Communist Party Secretary of Hefei
- In office May 2025 – May 2026

Vice Governor of Jiangsu
- In office January 2018 – December 2022

Personal details
- Born: August 1971 (age 55) Huaiyin, Jiangsu, China
- Party: Chinese Communist Party
- Education: Yangzhou Institute of Technology Nanjing University
- Occupation: Politician

= Fei Gaoyun =

Chinese politician

Fei Gaoyun (费高云; born August 1971) is a Chinese politician who is currently a member of the 20th Central Committee of the Chinese Communist Party, a standing committee member of the Chinese Communist Party (CCP) Anhui Provincial Committee, and the Party Secretary of Hefei. He also serves as the first secretary of the Hefei Garrison District Party Committee. He previously served as vice governor of Jiangsu Province, as well as mayor and party secretary of Changzhou.

== Biography ==
=== Jiangsu ===
Fei Gaoyun was born in Huaiyin, Jiangsu Province, in August 1971. He studied radio technology at the Department of Electronic Science and Engineering at Yangzhou Institute of Technology between 1989 and 1993. He later obtained a master's degree in public administration from the School of Public Administration at Nanjing University. Fei joined the Chinese Communist Party in December 1992 and began working in August 1993.

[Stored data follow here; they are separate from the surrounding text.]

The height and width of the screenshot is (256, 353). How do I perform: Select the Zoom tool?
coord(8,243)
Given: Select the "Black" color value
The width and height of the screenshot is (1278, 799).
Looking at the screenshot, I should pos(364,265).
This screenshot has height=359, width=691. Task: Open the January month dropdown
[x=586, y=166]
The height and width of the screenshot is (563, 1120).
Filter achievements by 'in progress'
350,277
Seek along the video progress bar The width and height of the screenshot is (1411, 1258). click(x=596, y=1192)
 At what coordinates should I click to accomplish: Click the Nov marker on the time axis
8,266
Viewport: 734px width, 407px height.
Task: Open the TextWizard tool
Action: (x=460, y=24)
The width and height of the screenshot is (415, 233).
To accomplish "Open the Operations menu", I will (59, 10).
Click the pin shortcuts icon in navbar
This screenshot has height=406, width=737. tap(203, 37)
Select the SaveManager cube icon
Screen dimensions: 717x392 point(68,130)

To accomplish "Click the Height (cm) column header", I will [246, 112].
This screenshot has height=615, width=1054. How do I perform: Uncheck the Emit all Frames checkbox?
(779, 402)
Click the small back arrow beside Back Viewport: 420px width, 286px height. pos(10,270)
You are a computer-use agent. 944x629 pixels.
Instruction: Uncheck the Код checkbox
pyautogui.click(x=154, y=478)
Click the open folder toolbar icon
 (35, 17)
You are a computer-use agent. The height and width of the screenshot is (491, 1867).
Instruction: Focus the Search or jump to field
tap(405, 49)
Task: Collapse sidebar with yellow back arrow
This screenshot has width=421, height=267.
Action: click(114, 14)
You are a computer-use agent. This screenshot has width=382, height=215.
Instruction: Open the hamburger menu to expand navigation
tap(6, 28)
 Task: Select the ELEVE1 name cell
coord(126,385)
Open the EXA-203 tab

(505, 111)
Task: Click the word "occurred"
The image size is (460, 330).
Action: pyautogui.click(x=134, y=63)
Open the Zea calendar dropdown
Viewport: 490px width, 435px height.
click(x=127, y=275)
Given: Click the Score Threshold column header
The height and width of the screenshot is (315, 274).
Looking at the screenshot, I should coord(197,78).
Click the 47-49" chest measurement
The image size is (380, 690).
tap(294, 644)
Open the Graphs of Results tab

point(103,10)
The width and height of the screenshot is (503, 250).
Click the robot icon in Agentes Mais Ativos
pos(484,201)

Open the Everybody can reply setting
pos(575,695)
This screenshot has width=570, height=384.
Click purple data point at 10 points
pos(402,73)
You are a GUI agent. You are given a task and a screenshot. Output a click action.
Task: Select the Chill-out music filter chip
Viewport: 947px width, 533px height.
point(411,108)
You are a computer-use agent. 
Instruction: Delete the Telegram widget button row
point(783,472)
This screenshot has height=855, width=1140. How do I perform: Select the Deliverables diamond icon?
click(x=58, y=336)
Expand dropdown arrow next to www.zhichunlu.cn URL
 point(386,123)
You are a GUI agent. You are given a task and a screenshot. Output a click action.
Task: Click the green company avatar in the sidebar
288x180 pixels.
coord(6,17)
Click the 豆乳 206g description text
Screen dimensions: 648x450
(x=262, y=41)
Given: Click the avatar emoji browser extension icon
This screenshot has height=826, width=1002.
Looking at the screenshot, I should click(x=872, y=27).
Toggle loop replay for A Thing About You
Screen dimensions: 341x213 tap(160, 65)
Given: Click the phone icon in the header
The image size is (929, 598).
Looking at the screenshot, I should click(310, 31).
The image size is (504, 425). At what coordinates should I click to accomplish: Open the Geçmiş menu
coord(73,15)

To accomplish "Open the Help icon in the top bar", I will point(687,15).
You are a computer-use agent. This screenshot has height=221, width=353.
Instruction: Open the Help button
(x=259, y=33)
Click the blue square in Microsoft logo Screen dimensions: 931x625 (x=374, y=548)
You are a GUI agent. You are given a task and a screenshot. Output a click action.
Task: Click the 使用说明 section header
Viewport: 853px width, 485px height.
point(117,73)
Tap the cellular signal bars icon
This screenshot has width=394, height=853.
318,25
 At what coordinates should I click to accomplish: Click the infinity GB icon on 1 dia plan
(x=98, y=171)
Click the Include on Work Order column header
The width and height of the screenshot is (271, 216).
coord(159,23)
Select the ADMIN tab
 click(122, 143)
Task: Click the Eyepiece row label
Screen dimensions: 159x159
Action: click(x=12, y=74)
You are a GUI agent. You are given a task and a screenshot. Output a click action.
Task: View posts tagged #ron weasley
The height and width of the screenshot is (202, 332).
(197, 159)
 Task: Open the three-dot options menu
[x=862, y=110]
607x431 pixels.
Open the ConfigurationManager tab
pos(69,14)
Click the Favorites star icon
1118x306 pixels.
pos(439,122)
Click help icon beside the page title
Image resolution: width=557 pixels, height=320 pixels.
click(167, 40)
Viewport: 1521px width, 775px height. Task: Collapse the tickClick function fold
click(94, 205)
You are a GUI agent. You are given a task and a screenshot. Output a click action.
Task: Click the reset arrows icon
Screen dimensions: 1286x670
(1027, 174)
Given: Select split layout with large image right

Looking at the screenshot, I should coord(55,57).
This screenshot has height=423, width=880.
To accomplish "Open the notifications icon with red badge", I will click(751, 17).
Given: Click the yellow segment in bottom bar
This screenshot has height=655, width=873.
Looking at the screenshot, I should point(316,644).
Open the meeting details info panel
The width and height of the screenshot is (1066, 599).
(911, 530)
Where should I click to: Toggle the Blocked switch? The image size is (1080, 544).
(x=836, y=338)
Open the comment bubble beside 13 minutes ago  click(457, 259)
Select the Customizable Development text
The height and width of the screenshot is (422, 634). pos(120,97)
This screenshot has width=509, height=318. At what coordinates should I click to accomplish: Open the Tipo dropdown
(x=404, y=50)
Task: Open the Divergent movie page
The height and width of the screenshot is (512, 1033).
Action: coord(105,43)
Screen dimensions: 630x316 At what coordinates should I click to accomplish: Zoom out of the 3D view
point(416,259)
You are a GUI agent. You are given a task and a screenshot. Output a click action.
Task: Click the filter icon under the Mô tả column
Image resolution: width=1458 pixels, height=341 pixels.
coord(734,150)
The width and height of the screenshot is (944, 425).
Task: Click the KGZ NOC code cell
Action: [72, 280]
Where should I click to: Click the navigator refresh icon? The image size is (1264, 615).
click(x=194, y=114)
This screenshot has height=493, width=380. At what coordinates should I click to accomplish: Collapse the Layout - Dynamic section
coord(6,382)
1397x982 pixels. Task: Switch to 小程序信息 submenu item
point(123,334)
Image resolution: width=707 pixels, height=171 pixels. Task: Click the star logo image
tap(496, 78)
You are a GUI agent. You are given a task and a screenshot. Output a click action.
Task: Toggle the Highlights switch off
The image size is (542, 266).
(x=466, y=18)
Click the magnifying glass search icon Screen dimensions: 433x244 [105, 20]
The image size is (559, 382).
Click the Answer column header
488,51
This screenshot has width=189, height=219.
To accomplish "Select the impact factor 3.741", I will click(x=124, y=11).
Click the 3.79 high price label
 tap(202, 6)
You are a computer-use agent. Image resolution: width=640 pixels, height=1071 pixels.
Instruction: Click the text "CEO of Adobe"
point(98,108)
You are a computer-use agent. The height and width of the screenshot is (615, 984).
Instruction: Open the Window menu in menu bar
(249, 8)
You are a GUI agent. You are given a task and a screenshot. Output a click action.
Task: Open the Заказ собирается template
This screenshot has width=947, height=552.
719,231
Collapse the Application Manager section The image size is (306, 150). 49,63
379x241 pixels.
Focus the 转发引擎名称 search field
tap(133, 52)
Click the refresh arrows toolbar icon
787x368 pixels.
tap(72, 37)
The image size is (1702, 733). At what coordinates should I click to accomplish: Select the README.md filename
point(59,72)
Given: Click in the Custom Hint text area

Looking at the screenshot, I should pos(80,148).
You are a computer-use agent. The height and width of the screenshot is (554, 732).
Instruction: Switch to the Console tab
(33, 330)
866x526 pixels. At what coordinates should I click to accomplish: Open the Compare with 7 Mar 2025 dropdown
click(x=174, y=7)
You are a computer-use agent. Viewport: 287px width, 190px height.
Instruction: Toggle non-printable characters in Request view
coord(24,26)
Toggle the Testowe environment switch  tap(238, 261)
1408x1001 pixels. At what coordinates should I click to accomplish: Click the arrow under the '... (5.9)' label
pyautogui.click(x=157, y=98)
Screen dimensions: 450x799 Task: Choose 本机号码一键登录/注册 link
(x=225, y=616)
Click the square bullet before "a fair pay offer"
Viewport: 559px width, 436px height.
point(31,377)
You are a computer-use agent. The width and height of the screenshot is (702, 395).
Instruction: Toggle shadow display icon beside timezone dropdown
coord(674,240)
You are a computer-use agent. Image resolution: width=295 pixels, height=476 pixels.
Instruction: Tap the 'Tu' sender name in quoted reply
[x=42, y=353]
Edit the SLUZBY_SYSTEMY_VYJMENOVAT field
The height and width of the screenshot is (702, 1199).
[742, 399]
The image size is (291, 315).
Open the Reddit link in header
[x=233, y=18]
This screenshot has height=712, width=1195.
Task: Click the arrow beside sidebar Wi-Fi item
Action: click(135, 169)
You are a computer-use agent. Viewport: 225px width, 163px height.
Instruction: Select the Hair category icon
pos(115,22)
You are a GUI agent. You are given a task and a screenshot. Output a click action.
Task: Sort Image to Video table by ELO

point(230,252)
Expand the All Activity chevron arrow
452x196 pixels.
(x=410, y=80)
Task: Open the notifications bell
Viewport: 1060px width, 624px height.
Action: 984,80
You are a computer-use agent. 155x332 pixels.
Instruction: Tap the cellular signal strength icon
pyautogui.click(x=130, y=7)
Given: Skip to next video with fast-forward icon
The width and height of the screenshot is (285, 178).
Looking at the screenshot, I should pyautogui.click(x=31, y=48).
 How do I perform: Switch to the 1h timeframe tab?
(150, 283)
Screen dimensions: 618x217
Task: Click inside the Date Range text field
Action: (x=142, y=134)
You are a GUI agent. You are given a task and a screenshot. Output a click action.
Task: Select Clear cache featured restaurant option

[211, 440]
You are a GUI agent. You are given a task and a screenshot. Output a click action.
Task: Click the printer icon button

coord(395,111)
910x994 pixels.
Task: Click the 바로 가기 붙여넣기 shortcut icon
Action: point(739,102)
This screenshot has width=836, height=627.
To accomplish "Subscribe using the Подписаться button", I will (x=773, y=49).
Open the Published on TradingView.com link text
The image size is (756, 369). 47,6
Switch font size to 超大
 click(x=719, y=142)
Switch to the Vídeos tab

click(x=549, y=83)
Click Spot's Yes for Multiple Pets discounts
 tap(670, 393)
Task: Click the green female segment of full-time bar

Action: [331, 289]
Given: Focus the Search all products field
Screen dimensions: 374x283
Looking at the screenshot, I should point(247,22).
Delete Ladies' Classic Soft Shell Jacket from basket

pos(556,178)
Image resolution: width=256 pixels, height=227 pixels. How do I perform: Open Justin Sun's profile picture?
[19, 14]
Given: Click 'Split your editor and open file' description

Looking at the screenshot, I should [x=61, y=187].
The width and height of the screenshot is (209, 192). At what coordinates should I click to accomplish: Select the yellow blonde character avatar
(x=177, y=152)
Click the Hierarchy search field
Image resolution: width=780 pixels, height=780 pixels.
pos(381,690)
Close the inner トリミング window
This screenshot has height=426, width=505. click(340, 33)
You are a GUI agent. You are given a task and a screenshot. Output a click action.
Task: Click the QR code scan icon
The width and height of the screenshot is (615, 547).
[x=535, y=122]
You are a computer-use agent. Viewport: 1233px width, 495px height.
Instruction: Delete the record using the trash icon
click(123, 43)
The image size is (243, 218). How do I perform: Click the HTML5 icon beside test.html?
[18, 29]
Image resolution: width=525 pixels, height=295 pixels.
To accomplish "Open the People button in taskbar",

Fei started his political career in his home region of Jiangsu, initially holding positions in the Communist Youth League in Hanjiang County. He later became township head of Yunxi Township, deputy secretary of the Party Committee in Yizheng, and subsequently vice mayor of Yizheng. In 2007, he was appointed mayor of Yizheng, and in 2008 became the city's Party Secretary. During this period, he also held concurrent leadership roles in the Yangzhou Chemical Industrial Park.

In 2011, Fei was transferred to Nantong, where he served as a standing committee member of the municipal Party committee, and later as Party Secretary of Tongzhou District and Qidong City. In early 2013, he moved to Changzhou, becoming deputy Party secretary and vice mayor before being appointed acting mayor in July 2013. He was confirmed as mayor in January 2014 and served until February 2017, when he became the Party Secretary of Changzhou and chairman of the Changzhou People's Congress Standing Committee.

In 2018, Fei was appointed vice governor of Jiangsu Province, a position he held until 2022, overseeing areas such as economic development and public administration. Between January and March 2021, he also served concurrently as secretary of the Jiangsu Provincial Political and Legal Affairs Commission.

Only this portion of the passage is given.